Doña Leocadia, al pronto, se creyó en la ruina. Ella había oído hablar mucho de la masonería y del concepto de hermandad que reinaba entre los masones del mundo y excepcionalmente entre los pertenecientes a la misma Logia. Pero lo único que ahora sabía es que estaba en manos de aquel caballero de buena presencia y mejores modales, y que de su buena fe dependía todo, desde las cuentas de los bancos hasta el chalet de San Feliu. "Y por qué mi marido se ha ido al Brasil? No le hubiera bastado con irse a Portugal?". Don Javier Cañáis le dijo que no. Se había firmado el llamado Bloque Ibérico y cabía la posibilidad de que las autoridades portuguesas entregaran a su marido a la jurisdicción española. Además, en el Brasil don Rosendo Sarro tenía sus contactos y con poco esfuerzo podría salir adelante. "No parte de cero, se lo aseguro. Nuestros amigos brasileños le ayudarán".

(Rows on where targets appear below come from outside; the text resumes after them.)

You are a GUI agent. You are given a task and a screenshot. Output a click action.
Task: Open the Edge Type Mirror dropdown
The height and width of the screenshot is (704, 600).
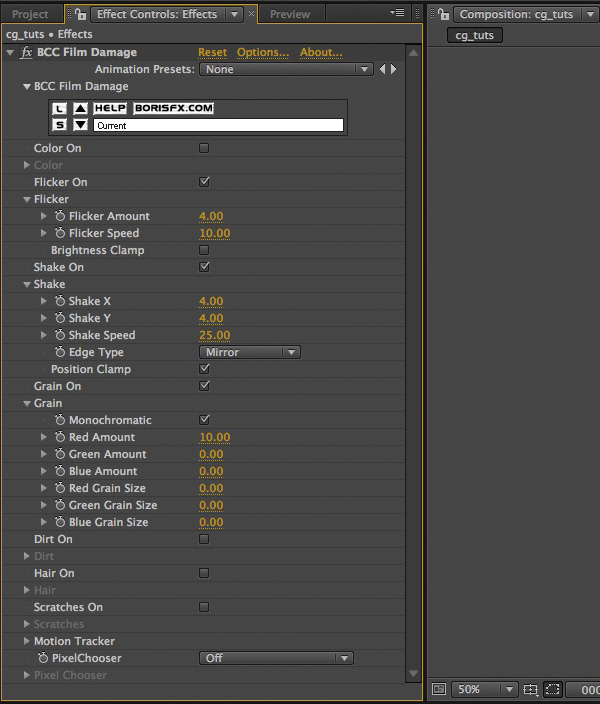(x=250, y=352)
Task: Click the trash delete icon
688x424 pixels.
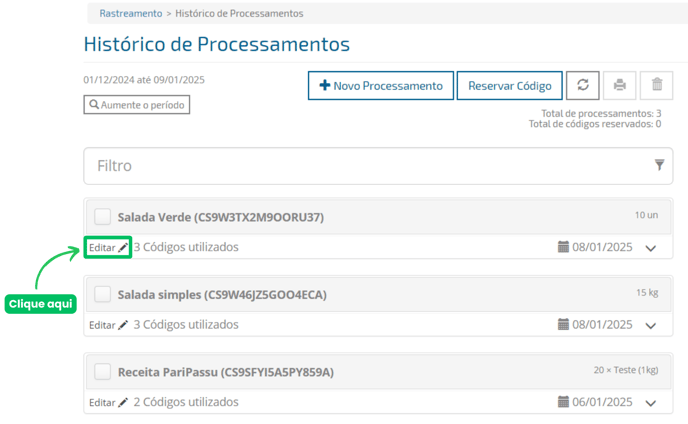Action: (x=657, y=86)
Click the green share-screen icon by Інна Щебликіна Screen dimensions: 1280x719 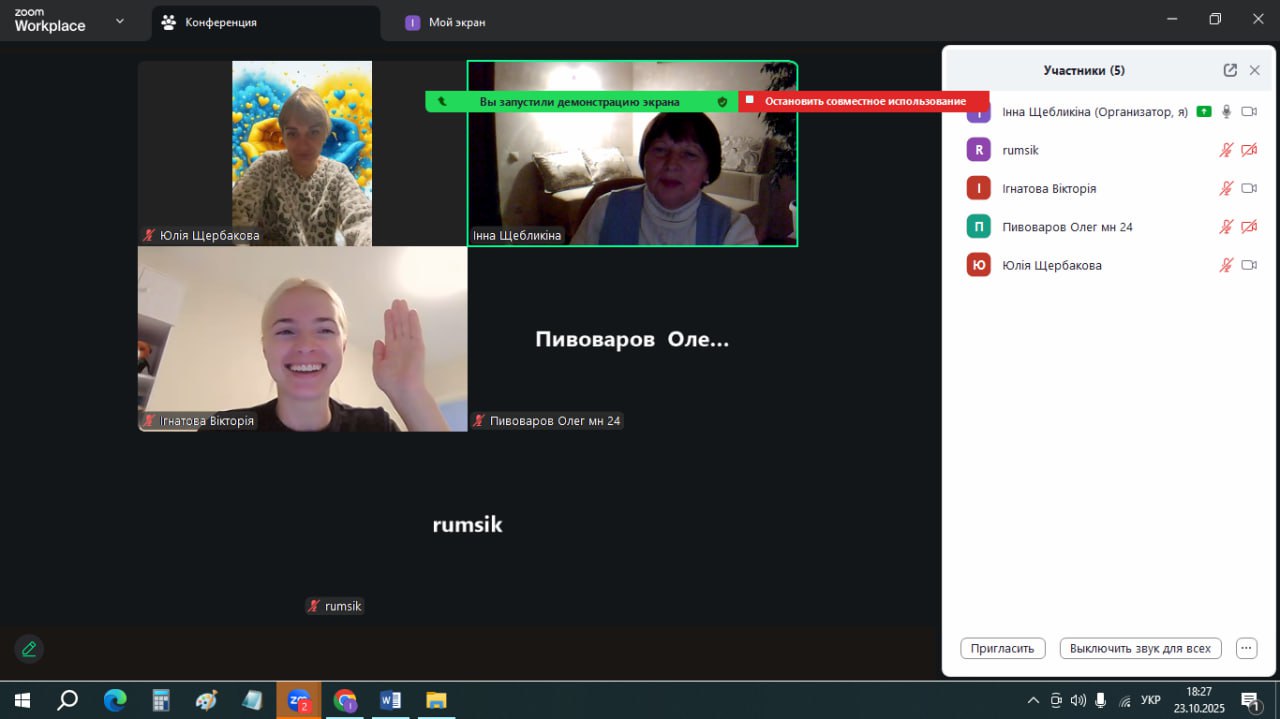tap(1204, 112)
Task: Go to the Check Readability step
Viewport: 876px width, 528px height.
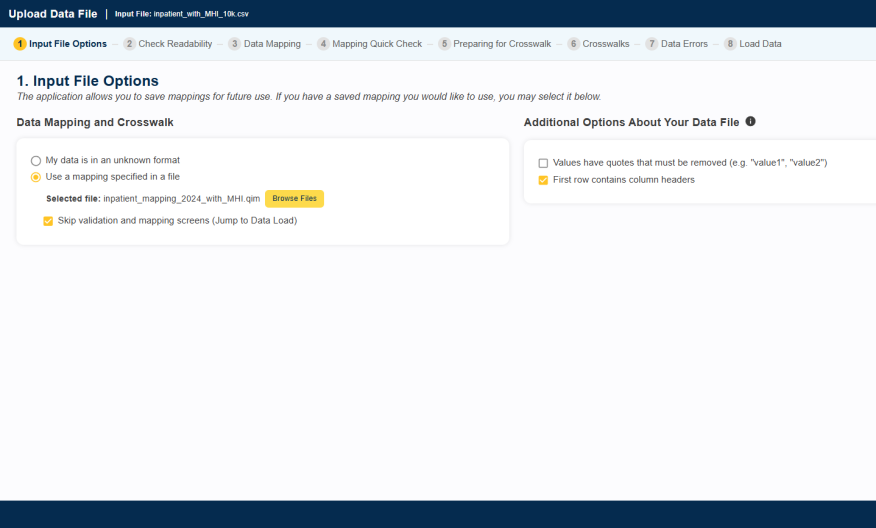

Doña Leocadia, que continuaba acomplejada por el bocio del cuello que tanto la afeaba, sacó fuerzas de flaqueza y le repitió al visitante que era preciso explicar todo aquello a sus hijos, Ana María e Ignacio.

– Puedo llamarles ahora mismo y decirles que vengan mañana…

Don Javier Cañáis hizo un mohín.

– Mejor que me desplace yo mismo y así de paso me entero de cómo están los negocios en Gerona… -De repente, el hombre tuvo una idea que despejaba cualquier posible mal pensamiento-. Puede usted acompañarme. Vamos los dos en coche y así verá usted en qué para todo esto…

Quedaron de acuerdo: salida de Barcelona a las nueve. Don Javier Cañáis se fue y doña Leocadia, rota por dentro, no tardó ni cinco minutos en llamar a Ana María. La encontró en casa; Ignacio estaba en el despacho de Manolo. Ana María palideció. Apenas si daba crédito a lo que estaba oyendo.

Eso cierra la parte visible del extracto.